X-ray diagnostics of massive star winds

TL;DR

X-ray observations have significantly advanced our understanding of massive star winds, revealing their hot phases, clumping effects, and providing insights into mass-loss rates and wind compositions across different stellar types.

Contribution

This review highlights recent progress in X-ray diagnostics of massive star winds, emphasizing multiwavelength analysis and the potential of X-ray spectroscopy for wind parameter estimation.

Findings

OB dwarfs may have predominantly hot winds

X-ray properties of OB supergiants are influenced by wind clumping

X-ray emission varies in O stars and is absent in late-stage supergiants

Abstract

Nearly all types of massive stars with radiatively driven stellar winds are X-ray sources that can be observed by the presently operating powerful X-ray telescopes. In this review I briefly address recent advances in our understanding of stellar winds obtained from X-ray observations. The winds of OB dwarfs with subtypes later than O9V may be predominantly in a hot phase, and X-ray observations offer the best window for their studies. The X-ray properties of OB supergiants are largely determined by the effects of radiative transfer in their clumped stellar winds. The recently suggested method to directly measure mass-loss rates of O stars by fitting the shapes of X-ray emission lines is considered but its validity cannot be confirmed.

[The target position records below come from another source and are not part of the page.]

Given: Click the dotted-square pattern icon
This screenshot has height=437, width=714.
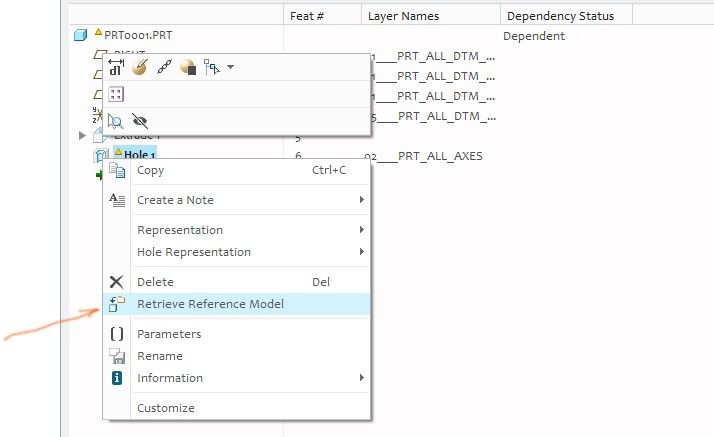Looking at the screenshot, I should click(x=116, y=94).
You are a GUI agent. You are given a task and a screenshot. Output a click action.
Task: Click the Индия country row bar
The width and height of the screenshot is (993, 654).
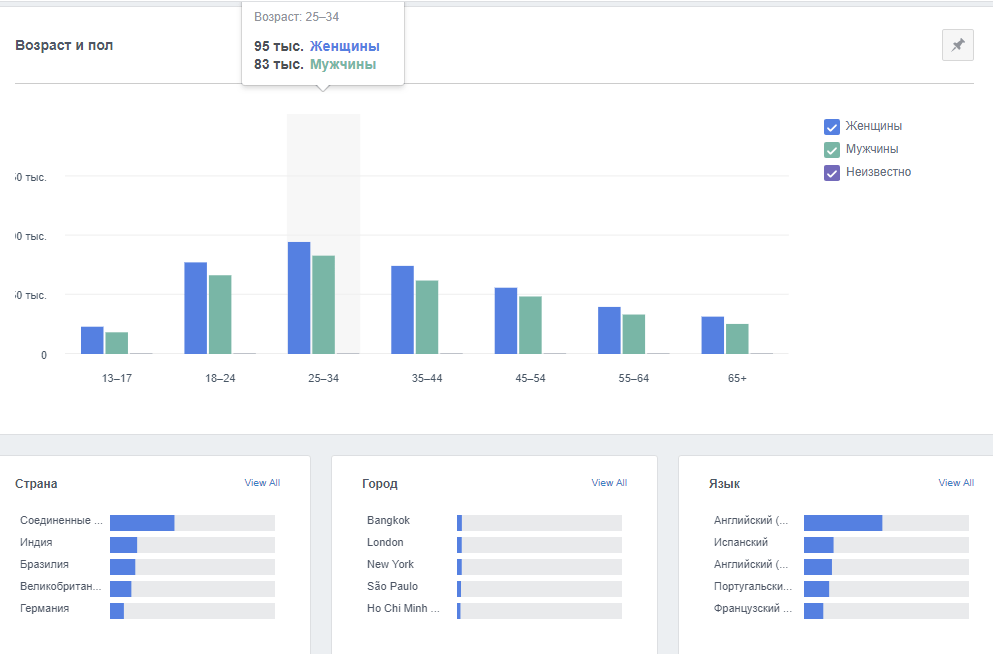click(x=192, y=545)
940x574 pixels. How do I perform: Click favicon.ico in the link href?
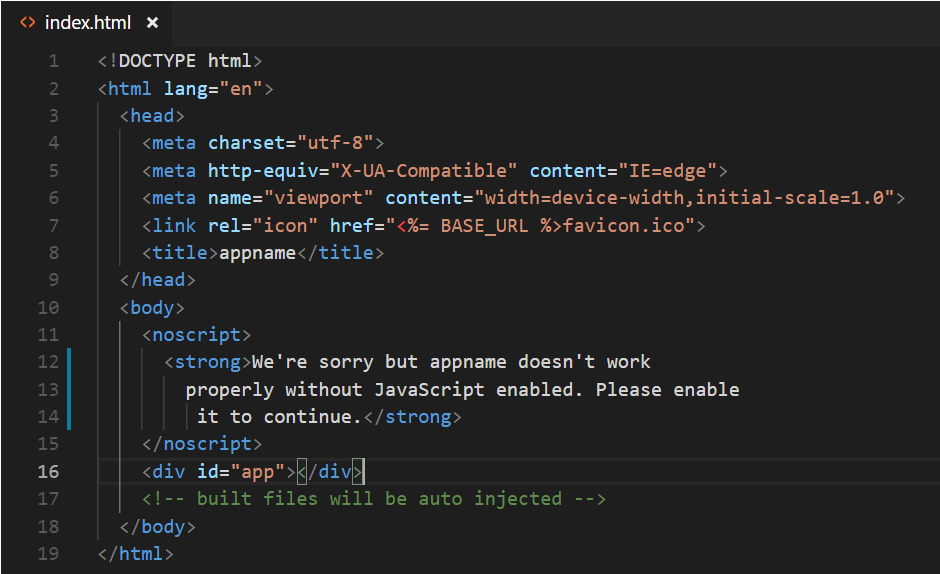(x=628, y=225)
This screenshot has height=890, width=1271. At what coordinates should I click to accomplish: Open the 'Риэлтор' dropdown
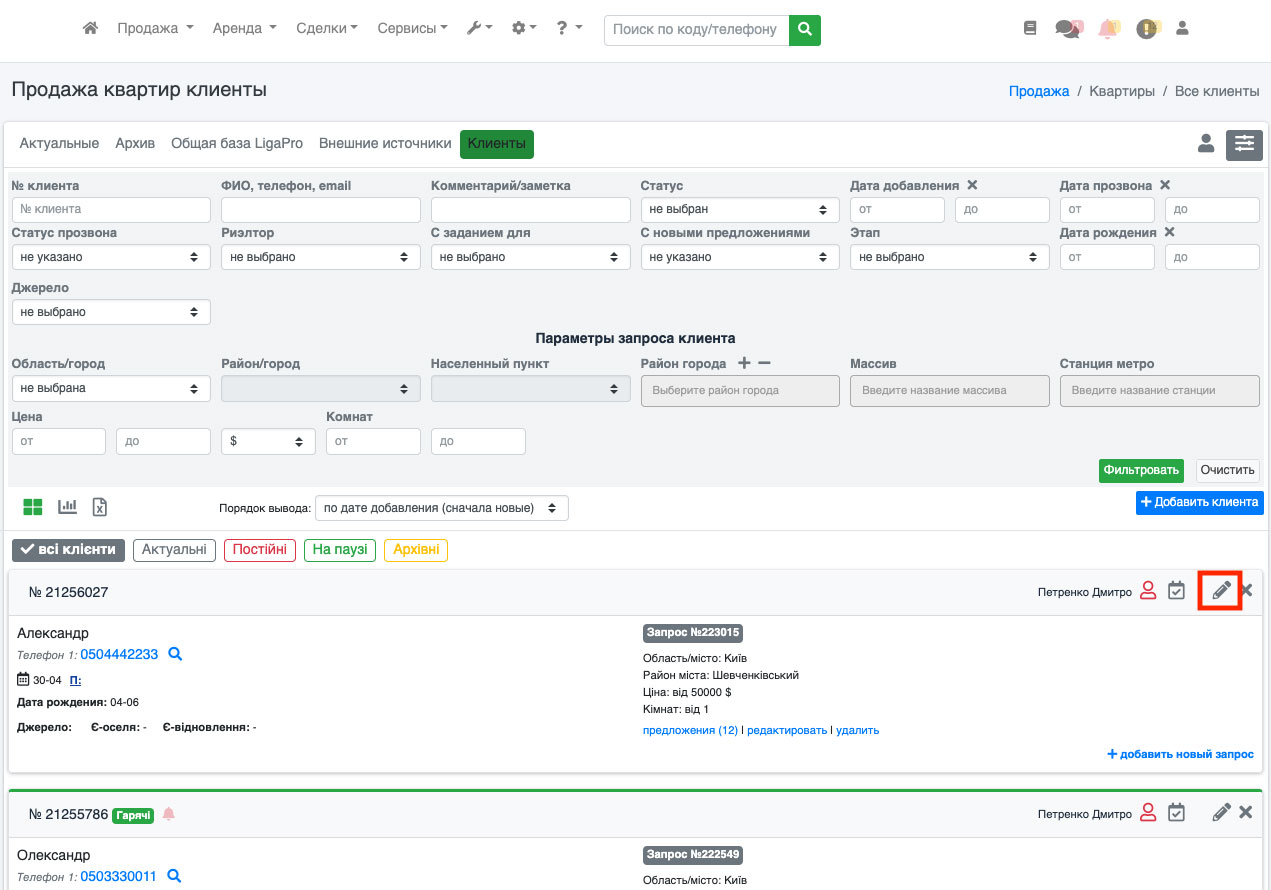[x=320, y=257]

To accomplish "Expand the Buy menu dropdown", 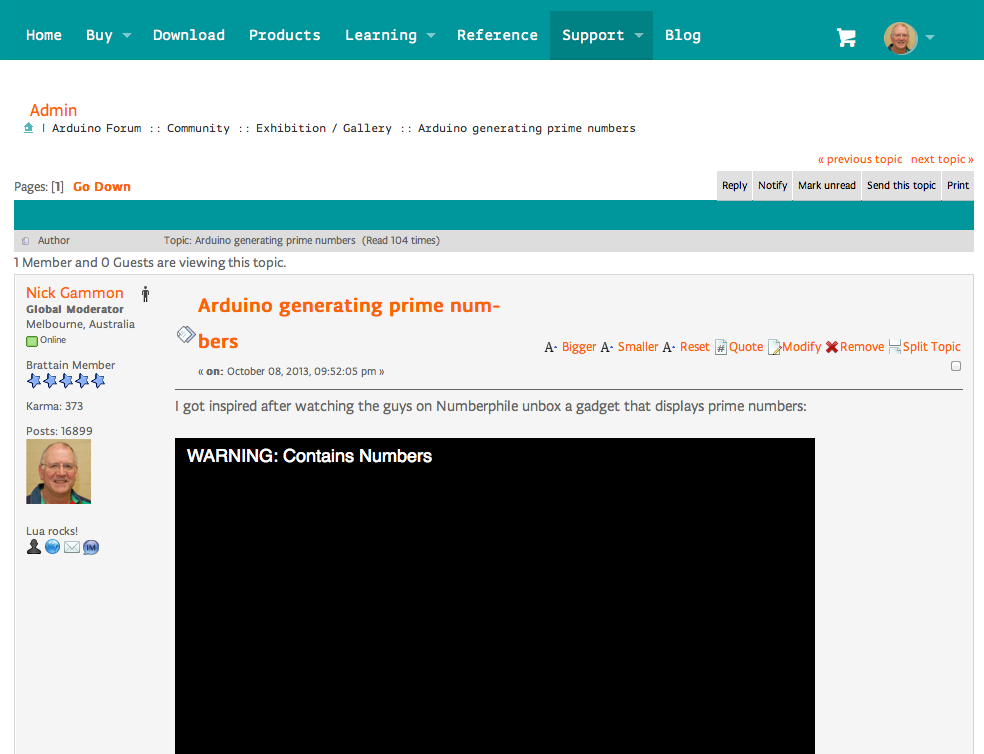I will click(x=108, y=35).
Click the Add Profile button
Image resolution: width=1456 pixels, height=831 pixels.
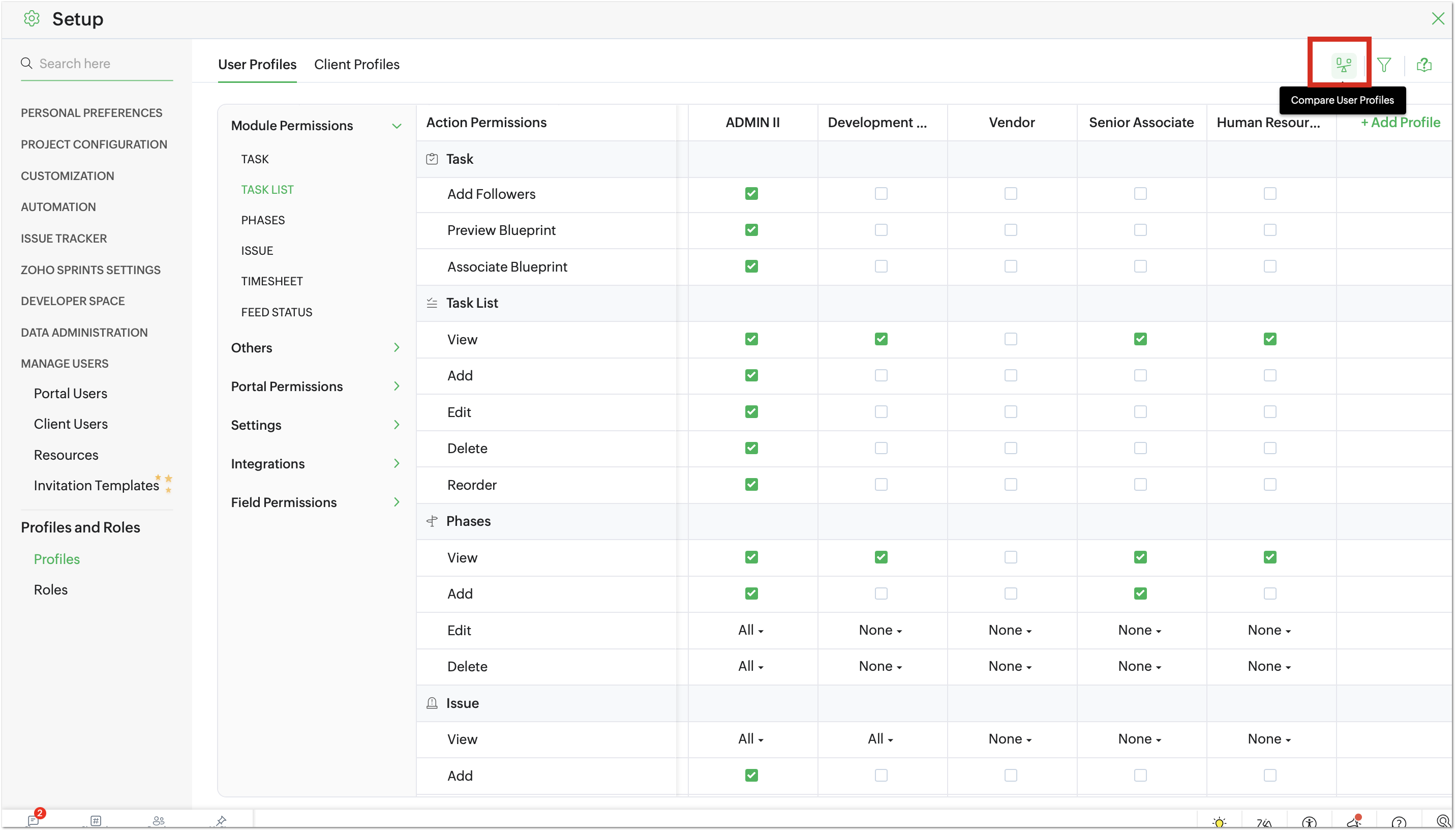[1400, 122]
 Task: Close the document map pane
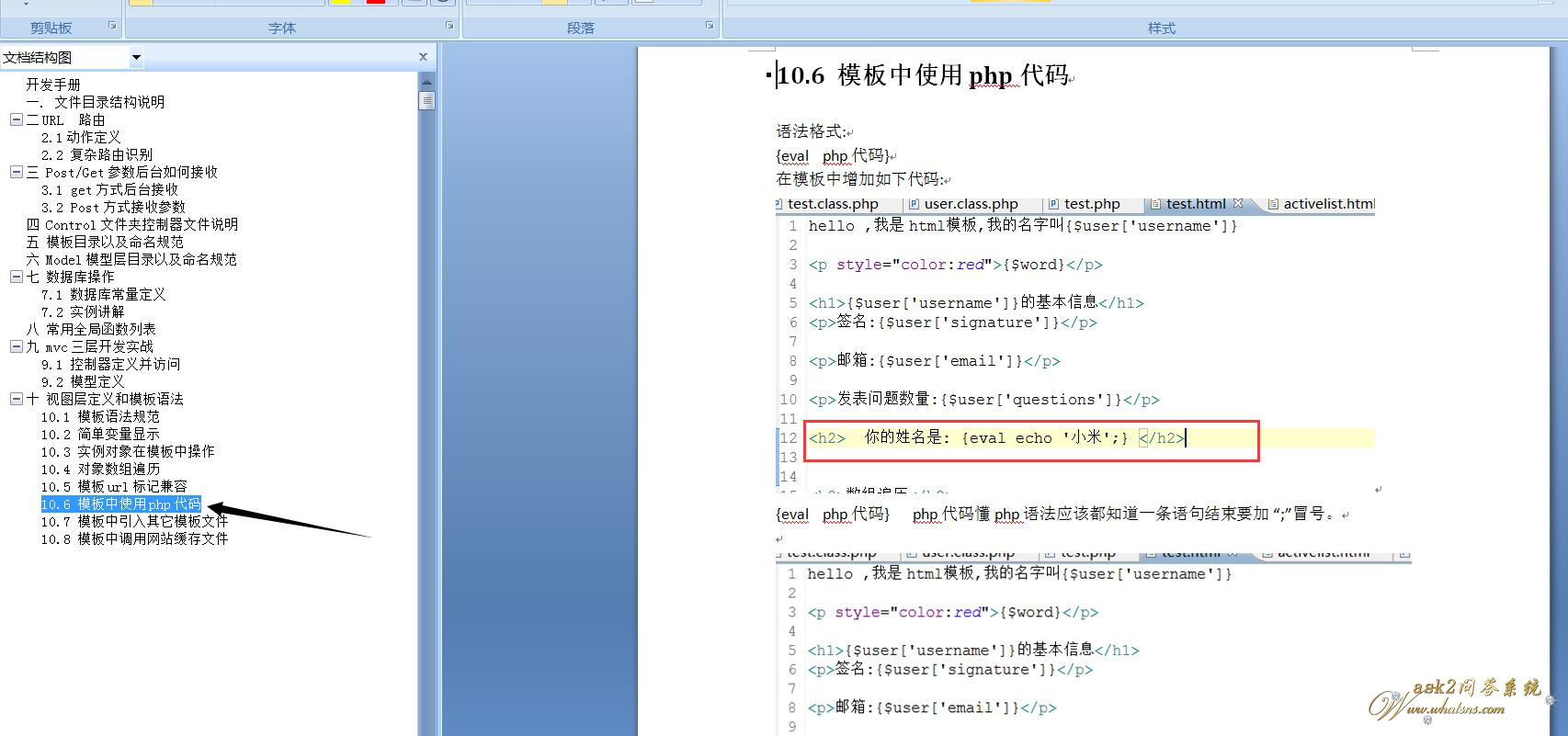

To obtain robust quantitative information on stellar wind parameters from X-ray spectroscopy, a multiwavelength analysis by means of stellar atmosphere models is required. Independent groups are now performing such analyses with encouraging results. Joint analyses of optical, UV, and X-ray spectra of OB supergiants yield consistent mass-loss rates. Depending on the adopted clumping parameters, the empirically derived mass-loss rates are comparable (within a factor of a few) to those predicted by standard recipes (Vink et al. 2001). All sufficiently studied O stars display variable X-ray emission that might be related to corotating interaction regions in their winds. In the latest stages of stellar evolution, single red supergiants and luminous blue variable stars do not emit observable amounts of X-rays. On the other hand, nearly all types of Wolf-Rayet (WR) stars are X-ray sources. X-ray spectroscopy allows a sensitive probe of WR wind abundances and opacities.